Task prompt>
Could you repeat the whole listing below exactly as it stands?
------
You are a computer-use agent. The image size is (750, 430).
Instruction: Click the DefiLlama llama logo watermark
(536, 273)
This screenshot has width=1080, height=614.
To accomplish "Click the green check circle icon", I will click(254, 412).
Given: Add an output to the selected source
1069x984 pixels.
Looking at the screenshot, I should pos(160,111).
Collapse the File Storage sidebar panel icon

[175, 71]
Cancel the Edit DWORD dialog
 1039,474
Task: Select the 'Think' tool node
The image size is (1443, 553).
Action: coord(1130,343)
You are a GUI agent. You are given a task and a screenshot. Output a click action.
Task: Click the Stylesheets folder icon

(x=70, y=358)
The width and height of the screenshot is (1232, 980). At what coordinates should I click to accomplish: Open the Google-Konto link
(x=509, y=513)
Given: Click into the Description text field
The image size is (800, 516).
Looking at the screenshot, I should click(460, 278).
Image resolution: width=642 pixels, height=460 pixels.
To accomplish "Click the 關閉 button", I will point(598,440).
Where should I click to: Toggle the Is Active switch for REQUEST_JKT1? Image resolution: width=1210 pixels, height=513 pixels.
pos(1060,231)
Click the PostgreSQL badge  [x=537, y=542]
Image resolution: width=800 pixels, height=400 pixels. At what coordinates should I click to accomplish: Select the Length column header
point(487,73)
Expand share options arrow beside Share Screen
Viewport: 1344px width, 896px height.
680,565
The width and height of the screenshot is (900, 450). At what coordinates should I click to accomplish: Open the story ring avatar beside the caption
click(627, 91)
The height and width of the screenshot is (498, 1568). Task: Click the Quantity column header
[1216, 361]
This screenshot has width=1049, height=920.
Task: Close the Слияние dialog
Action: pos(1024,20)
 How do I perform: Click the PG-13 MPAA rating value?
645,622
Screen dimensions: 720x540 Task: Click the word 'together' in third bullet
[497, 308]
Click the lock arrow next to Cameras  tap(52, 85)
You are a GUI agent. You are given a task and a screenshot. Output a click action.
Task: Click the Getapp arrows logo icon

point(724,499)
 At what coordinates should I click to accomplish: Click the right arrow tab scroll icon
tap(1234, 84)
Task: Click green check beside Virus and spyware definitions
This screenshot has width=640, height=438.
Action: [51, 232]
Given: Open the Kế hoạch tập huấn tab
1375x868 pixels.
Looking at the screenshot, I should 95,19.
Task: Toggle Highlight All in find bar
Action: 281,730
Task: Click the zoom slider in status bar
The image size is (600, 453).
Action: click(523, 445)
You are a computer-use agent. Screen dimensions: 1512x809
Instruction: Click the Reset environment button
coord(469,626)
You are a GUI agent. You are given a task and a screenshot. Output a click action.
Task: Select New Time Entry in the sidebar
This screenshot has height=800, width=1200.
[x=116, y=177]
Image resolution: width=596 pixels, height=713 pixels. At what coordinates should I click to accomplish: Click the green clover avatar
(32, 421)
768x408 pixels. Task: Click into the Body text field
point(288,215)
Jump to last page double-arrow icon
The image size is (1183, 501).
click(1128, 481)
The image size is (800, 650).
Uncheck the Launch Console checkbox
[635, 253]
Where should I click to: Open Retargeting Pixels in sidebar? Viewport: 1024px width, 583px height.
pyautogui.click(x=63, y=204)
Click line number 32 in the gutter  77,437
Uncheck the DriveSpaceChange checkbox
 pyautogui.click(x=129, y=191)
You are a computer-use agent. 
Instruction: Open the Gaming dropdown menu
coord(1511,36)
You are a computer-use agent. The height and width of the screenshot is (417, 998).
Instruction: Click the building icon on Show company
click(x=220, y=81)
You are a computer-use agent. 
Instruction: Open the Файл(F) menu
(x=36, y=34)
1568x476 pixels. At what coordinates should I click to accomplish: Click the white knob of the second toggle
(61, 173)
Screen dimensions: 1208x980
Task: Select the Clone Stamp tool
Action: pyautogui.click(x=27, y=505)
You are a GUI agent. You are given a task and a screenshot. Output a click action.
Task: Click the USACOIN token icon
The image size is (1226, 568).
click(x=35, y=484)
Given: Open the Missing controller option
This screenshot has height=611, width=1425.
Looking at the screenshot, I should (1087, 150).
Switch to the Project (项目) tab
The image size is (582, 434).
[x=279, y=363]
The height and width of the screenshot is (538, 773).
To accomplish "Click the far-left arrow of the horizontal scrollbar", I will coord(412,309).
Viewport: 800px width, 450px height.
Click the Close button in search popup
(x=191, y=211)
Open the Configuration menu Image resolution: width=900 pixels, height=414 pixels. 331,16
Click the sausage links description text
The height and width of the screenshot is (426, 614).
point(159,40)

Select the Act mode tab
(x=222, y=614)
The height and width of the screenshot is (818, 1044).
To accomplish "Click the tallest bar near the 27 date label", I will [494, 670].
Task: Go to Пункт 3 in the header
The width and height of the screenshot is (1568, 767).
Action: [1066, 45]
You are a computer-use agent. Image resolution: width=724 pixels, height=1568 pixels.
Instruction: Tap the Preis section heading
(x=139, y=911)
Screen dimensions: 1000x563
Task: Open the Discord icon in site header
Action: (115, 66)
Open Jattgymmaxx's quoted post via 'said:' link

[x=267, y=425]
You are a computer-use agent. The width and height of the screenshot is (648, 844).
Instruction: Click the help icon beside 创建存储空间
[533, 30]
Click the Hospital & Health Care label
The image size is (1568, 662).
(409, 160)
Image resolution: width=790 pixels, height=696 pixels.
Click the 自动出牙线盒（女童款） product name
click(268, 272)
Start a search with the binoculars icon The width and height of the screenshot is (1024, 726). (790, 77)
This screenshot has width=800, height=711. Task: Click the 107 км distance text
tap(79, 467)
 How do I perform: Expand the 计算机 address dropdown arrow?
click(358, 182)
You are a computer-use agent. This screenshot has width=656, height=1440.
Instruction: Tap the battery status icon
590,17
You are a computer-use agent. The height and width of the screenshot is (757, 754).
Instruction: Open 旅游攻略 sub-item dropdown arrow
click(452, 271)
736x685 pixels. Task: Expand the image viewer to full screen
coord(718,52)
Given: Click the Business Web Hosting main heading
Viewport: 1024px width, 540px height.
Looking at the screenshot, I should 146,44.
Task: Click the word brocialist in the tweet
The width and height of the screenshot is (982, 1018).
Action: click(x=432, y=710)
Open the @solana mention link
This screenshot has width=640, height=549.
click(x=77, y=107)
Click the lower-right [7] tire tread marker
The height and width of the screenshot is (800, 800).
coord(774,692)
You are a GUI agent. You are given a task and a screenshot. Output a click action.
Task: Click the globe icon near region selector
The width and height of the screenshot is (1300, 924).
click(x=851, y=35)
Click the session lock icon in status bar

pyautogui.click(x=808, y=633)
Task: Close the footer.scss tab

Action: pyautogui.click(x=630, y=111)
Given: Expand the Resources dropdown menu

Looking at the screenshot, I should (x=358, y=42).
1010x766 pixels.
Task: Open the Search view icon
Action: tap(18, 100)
------
Task result>
You are a computer-use agent. The image size is (750, 430).
Instruction: Click the DefiLlama llama logo watermark
(536, 273)
This screenshot has width=1080, height=614.
To accomplish "Click the green check circle icon", I will click(254, 412).
Given: Add an output to the selected source
1069x984 pixels.
Looking at the screenshot, I should pos(160,111).
Collapse the File Storage sidebar panel icon

[175, 71]
Cancel the Edit DWORD dialog
 1039,474
Task: Select the 'Think' tool node
The image size is (1443, 553).
Action: coord(1130,343)
You are a GUI agent. You are given a task and a screenshot. Output a click action.
Task: Click the Stylesheets folder icon

(x=70, y=358)
The width and height of the screenshot is (1232, 980). At what coordinates should I click to accomplish: Open the Google-Konto link
(x=509, y=513)
Given: Click into the Description text field
The image size is (800, 516).
Looking at the screenshot, I should click(460, 278).
Image resolution: width=642 pixels, height=460 pixels.
To accomplish "Click the 關閉 button", I will point(598,440).
Where should I click to: Toggle the Is Active switch for REQUEST_JKT1? Image resolution: width=1210 pixels, height=513 pixels.
pos(1060,231)
Click the PostgreSQL badge  [x=537, y=542]
Image resolution: width=800 pixels, height=400 pixels. At what coordinates should I click to accomplish: Select the Length column header
point(487,73)
Expand share options arrow beside Share Screen
Viewport: 1344px width, 896px height.
680,565
The width and height of the screenshot is (900, 450). At what coordinates should I click to accomplish: Open the story ring avatar beside the caption
click(627, 91)
The height and width of the screenshot is (498, 1568). Task: Click the Quantity column header
[1216, 361]
This screenshot has width=1049, height=920.
Task: Close the Слияние dialog
Action: pos(1024,20)
 How do I perform: Click the PG-13 MPAA rating value?
645,622
Screen dimensions: 720x540 Task: Click the word 'together' in third bullet
[497, 308]
Click the lock arrow next to Cameras  tap(52, 85)
You are a GUI agent. You are given a task and a screenshot. Output a click action.
Task: Click the Getapp arrows logo icon

point(724,499)
 At what coordinates should I click to accomplish: Click the right arrow tab scroll icon
tap(1234, 84)
Task: Click green check beside Virus and spyware definitions
This screenshot has width=640, height=438.
Action: [51, 232]
Given: Open the Kế hoạch tập huấn tab
1375x868 pixels.
Looking at the screenshot, I should 95,19.
Task: Toggle Highlight All in find bar
Action: 281,730
Task: Click the zoom slider in status bar
The image size is (600, 453).
Action: click(523, 445)
You are a computer-use agent. Screen dimensions: 1512x809
Instruction: Click the Reset environment button
coord(469,626)
You are a GUI agent. You are given a task and a screenshot. Output a click action.
Task: Select New Time Entry in the sidebar
This screenshot has height=800, width=1200.
[x=116, y=177]
Image resolution: width=596 pixels, height=713 pixels. At what coordinates should I click to accomplish: Click the green clover avatar
(32, 421)
768x408 pixels. Task: Click into the Body text field
point(288,215)
Jump to last page double-arrow icon
The image size is (1183, 501).
click(1128, 481)
The image size is (800, 650).
Uncheck the Launch Console checkbox
[635, 253]
Where should I click to: Open Retargeting Pixels in sidebar? Viewport: 1024px width, 583px height.
pyautogui.click(x=63, y=204)
Click line number 32 in the gutter  77,437
Uncheck the DriveSpaceChange checkbox
 pyautogui.click(x=129, y=191)
You are a computer-use agent. 
Instruction: Open the Gaming dropdown menu
coord(1511,36)
You are a computer-use agent. The height and width of the screenshot is (417, 998).
Instruction: Click the building icon on Show company
click(x=220, y=81)
You are a computer-use agent. 
Instruction: Open the Файл(F) menu
(x=36, y=34)
1568x476 pixels. At what coordinates should I click to accomplish: Click the white knob of the second toggle
(61, 173)
Screen dimensions: 1208x980
Task: Select the Clone Stamp tool
Action: pyautogui.click(x=27, y=505)
You are a GUI agent. You are given a task and a screenshot. Output a click action.
Task: Click the USACOIN token icon
The image size is (1226, 568).
click(x=35, y=484)
Given: Open the Missing controller option
This screenshot has height=611, width=1425.
Looking at the screenshot, I should (1087, 150).
Switch to the Project (项目) tab
The image size is (582, 434).
[x=279, y=363]
The height and width of the screenshot is (538, 773).
To accomplish "Click the far-left arrow of the horizontal scrollbar", I will coord(412,309).
Viewport: 800px width, 450px height.
Click the Close button in search popup
(x=191, y=211)
Open the Configuration menu Image resolution: width=900 pixels, height=414 pixels. 331,16
Click the sausage links description text
The height and width of the screenshot is (426, 614).
point(159,40)

Select the Act mode tab
(x=222, y=614)
The height and width of the screenshot is (818, 1044).
To accomplish "Click the tallest bar near the 27 date label", I will [494, 670].
Task: Go to Пункт 3 in the header
The width and height of the screenshot is (1568, 767).
Action: [1066, 45]
You are a computer-use agent. Image resolution: width=724 pixels, height=1568 pixels.
Instruction: Tap the Preis section heading
(x=139, y=911)
Screen dimensions: 1000x563
Task: Open the Discord icon in site header
Action: (115, 66)
Open Jattgymmaxx's quoted post via 'said:' link

[x=267, y=425]
You are a computer-use agent. The width and height of the screenshot is (648, 844).
Instruction: Click the help icon beside 创建存储空间
[533, 30]
Click the Hospital & Health Care label
The image size is (1568, 662).
(409, 160)
Image resolution: width=790 pixels, height=696 pixels.
Click the 自动出牙线盒（女童款） product name
click(268, 272)
Start a search with the binoculars icon The width and height of the screenshot is (1024, 726). (790, 77)
This screenshot has width=800, height=711. Task: Click the 107 км distance text
tap(79, 467)
 How do I perform: Expand the 计算机 address dropdown arrow?
click(358, 182)
You are a computer-use agent. This screenshot has width=656, height=1440.
Instruction: Tap the battery status icon
590,17
You are a computer-use agent. The height and width of the screenshot is (757, 754).
Instruction: Open 旅游攻略 sub-item dropdown arrow
click(452, 271)
736x685 pixels. Task: Expand the image viewer to full screen
coord(718,52)
Given: Click the Business Web Hosting main heading
Viewport: 1024px width, 540px height.
Looking at the screenshot, I should 146,44.
Task: Click the word brocialist in the tweet
The width and height of the screenshot is (982, 1018).
Action: click(x=432, y=710)
Open the @solana mention link
This screenshot has width=640, height=549.
click(x=77, y=107)
Click the lower-right [7] tire tread marker
The height and width of the screenshot is (800, 800).
coord(774,692)
You are a GUI agent. You are given a task and a screenshot. Output a click action.
Task: Click the globe icon near region selector
The width and height of the screenshot is (1300, 924).
click(x=851, y=35)
Click the session lock icon in status bar

pyautogui.click(x=808, y=633)
Task: Close the footer.scss tab

Action: pyautogui.click(x=630, y=111)
Given: Expand the Resources dropdown menu

Looking at the screenshot, I should (x=358, y=42).
1010x766 pixels.
Task: Open the Search view icon
Action: tap(18, 100)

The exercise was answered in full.